'Mainstream' Media Bloggers, Reporters Deny That Reporters Are Tougher on Romney In Press Conferences Than on Obama

September 15th, 2012 11:46 AM

Establishment media bloggers are still dismissing the idea that the "let's all force Romney to express regret" talk before his press conference was unprofessional or displayed anti-Romney bias. Erik Wemple at The Washington Post agreed with our take: "Whispering among reporters before sessions would be a problem if it applied only to politicians of one party, but not to the other." 

But when Wemple went to the White House reporters for comment, they insisted the reporters coordinate just as furiously today to pin down Obama as they did against Bush. Caren Bohan of Reuters sounded ridiculous (even before you consider that Obama avoids press conferences):

Caren Bohan, the former president of the White House Correspondents Association, has some perspective on that question. She covered the Bush White House from 2003 to 2008, then shifted to Barack Obama’s presidential campaign, then covered his White House for three-and-a-half years. Says Bohan: “Reporters often strategized during the Bush White House and later in the Obama White House about questions and the reason reporters sometimes do this is that presidents are very skilled in providing talking points and in anticipating our questions, and so we do from time to time talk amongst ourselves about the best way to ask a question that will get the most direct answer.”

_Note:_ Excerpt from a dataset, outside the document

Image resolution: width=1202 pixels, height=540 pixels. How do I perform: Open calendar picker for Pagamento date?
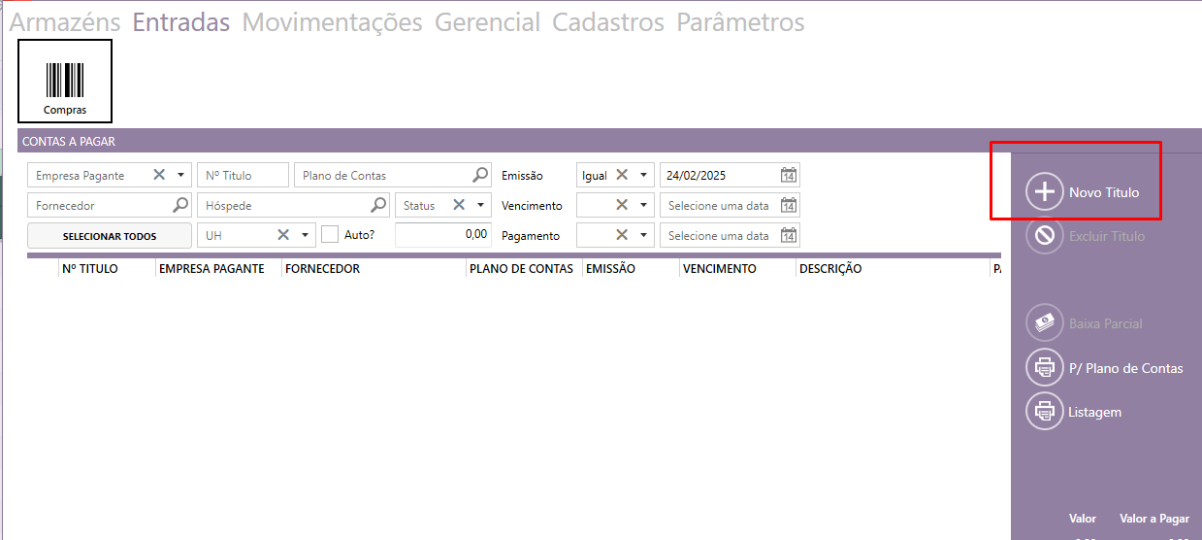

And did such strategizing take a nosedive after the inauguration of President Obama? “No, not at all,” responds Bohan.

Many Obama critics think that Obama may not have strategized that reporters would stoop to asking silly softballs from supposedly serious newspapers like the New York Times, such as how he was "enchanted" by the presidency.

For sheer ridiculousness, see Politico media writer Dylan Byers, who tried to claim that because Romney called a press conference on the subject of the embassy attacks, "it's a little difficult to argue that reporters were reporting against him."

If that sounds about as sinister as a group of businessmen agreeing to bring pastries to a meeting in order to ensure that, "no matter what time you arrive, we'll all be fed," it's because it is. But in the eyes of Right Scoop, Breitbart.com, Drudge Report, Fox News, and Michelle Malkin, the conversation was part of a left-wing media conspiracy to overthrow the Republican party. On Fox & Friends, Malkin called Crawford and Shapiro "tools' and "stenographers" of President Obama, and said their dialogue underlined "the obituary of main stream objective news."

The conspiracy charge is ridiculous. Remember: Romney called the press conference in order to address -- and double down on -- the issue reporters asked him about, so it is a little difficult to argue that reporters were working against him. But hey, if right-wing bloggers and pundits want to argue that reporters shouldn't be allowed to work together, I'm willing to hear that argument. Needless to say, it will have to apply to them as well.

Byers is missing the point: Are liberal reporters the exact opposite of conservative bloggers? Both are ideological packs? That would be quite an admission. It does not answer our argument that they looked like they were all plotting to hit Romney like an Obama-loving pack who thought the president deserved an abject apology.